8. A method for preventing and/or improving sleep disorders in a subject, comprising administering the composition according to claim 1 to a subject in need thereof.

9. A method for improving quality of sleep, improving time to sleep, improving sleep duration, reducing sleep disturbances, and maintaining healthy stress levels in a subject, the method comprising administering the composition according to claim 1 to a subject in need thereof.

10. The method according to claim 9, wherein the subject is human and/or animal.

11. The composition according to claim 1, wherein the composition is in a dose form comprising 50 mg/kg to 400 mg/kg of body weight of a subject.

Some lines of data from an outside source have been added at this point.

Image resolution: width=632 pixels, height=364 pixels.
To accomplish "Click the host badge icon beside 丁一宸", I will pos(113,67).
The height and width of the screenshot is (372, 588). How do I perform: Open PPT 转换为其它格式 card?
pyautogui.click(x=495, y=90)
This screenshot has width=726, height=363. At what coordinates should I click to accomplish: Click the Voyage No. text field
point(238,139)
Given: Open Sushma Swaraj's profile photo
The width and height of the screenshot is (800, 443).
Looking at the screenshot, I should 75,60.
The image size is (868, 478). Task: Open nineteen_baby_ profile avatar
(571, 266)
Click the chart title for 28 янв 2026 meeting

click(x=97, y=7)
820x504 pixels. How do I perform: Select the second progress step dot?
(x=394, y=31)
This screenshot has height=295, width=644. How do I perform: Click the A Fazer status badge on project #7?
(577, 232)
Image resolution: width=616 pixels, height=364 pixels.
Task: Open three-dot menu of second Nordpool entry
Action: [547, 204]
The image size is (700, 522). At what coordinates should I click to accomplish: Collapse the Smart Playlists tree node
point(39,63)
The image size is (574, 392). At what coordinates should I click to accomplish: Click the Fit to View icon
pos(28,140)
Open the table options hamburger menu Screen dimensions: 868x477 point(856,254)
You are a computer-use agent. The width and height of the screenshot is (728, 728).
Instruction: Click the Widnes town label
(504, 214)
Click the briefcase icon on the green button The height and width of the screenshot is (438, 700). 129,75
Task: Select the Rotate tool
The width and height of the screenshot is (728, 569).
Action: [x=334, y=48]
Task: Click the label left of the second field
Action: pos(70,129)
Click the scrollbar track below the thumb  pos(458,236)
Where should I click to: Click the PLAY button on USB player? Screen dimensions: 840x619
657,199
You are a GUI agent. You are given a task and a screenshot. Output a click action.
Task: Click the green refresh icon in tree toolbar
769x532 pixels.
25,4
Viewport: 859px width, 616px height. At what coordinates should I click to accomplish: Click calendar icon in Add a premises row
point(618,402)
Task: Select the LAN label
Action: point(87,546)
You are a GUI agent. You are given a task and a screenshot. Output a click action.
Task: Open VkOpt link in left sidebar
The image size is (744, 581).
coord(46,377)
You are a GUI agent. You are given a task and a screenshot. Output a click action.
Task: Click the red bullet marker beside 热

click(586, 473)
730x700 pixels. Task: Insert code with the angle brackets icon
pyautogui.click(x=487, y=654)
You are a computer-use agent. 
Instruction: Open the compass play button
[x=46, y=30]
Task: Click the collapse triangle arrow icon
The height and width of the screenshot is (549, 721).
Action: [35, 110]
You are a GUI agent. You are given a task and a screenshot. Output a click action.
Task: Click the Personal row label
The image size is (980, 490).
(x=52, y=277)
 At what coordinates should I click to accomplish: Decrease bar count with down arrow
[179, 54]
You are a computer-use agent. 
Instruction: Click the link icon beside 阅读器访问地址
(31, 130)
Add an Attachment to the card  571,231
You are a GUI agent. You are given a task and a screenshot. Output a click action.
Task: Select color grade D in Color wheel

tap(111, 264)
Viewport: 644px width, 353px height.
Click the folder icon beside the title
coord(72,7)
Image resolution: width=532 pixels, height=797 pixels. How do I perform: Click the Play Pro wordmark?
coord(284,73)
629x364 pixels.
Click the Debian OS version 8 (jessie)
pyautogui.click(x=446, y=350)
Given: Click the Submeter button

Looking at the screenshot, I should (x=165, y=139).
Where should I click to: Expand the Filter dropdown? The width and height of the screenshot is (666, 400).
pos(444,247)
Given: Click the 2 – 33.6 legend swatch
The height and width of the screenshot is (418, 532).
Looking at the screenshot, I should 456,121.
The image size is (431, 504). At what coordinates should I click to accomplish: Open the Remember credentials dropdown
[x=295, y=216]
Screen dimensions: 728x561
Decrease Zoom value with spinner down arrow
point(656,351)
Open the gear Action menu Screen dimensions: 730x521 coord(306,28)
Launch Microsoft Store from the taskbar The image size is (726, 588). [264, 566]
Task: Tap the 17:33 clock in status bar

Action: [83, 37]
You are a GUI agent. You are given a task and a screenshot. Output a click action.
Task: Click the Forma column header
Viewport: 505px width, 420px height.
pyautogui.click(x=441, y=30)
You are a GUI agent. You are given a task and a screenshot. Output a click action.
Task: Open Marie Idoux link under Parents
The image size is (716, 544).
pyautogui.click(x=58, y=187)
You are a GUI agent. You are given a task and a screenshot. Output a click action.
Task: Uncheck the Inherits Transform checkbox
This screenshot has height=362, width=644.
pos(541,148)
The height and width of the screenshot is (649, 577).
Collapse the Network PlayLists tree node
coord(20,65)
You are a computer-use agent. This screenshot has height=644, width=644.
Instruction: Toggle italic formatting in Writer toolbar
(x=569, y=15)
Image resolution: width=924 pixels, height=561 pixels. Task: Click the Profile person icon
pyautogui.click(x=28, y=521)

12. A process for the preparation of the composition according to claim 1, the process comprising:

a) preparing a solution of valerian extract in water to form dispersion,

b) preparing a solution of binder,

c) adding a solution obtained in step b to the solution obtained in step a followed by stirring to obtained homogeneous solution,

d) spray drying solution obtained in step c to obtain free flowing powder, and

e) adding an anticaking agent in powder obtained from step d to produce the composition according to claim 1.

13. A Valerian officinalis L composition comprising valerian extract, wherein the valerian extract comprises:

(i) valerenic acid in an amount ranging from 1% w/w to 20% w/w of the valerian extract,

(ii) hydroxy valerenic acid in an amount ranging from 0% w/w to 5% w/w of the valerian extract, and

(iii) acetoxy valerenic acid in an amount ranging from 0% w/w to 10% w/w of the valerian extract.